Top of Task inputs
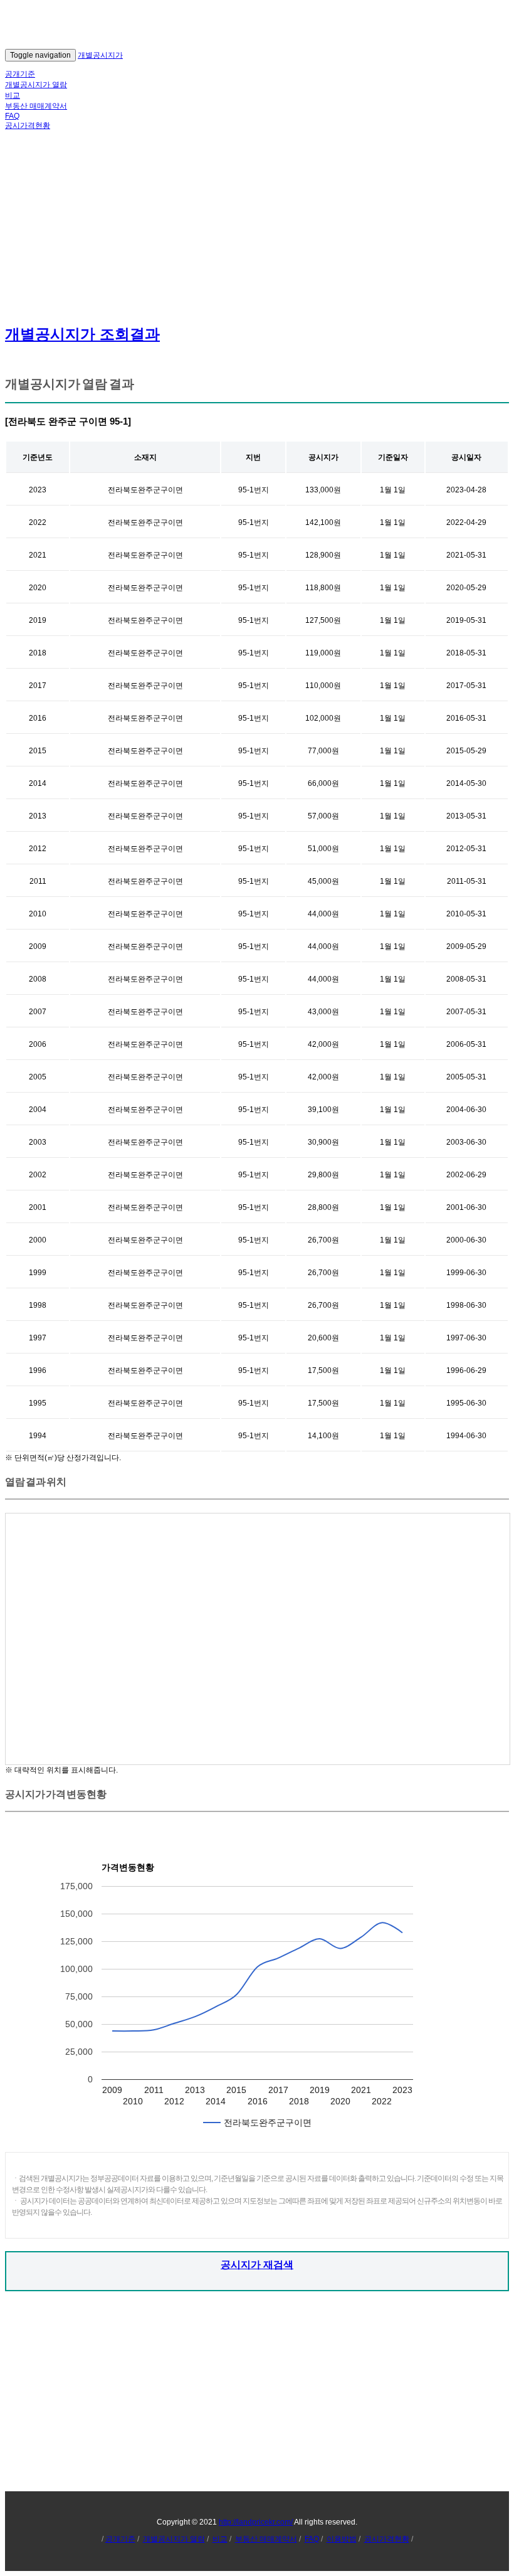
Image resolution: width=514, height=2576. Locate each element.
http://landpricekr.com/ (256, 2522)
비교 (12, 95)
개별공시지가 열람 (36, 84)
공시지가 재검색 (257, 2264)
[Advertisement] (257, 226)
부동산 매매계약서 (36, 106)
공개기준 (20, 74)
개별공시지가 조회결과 (82, 334)
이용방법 (342, 2539)
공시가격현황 (27, 125)
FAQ (12, 116)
Bottom of Task inputs
[What you will do]: Please write out all the data word for word, but keep every picture out.

[Task solution]:
Image resolution: width=514, height=2576. Locate each element.
http://landpricekr.com/ (256, 2522)
비교 (12, 95)
개별공시지가 열람 (36, 84)
공시지가 재검색 (257, 2264)
[Advertisement] (257, 226)
부동산 매매계약서 (36, 106)
공개기준 (20, 74)
개별공시지가 조회결과 (82, 334)
이용방법 (342, 2539)
공시가격현황 (27, 125)
FAQ (12, 116)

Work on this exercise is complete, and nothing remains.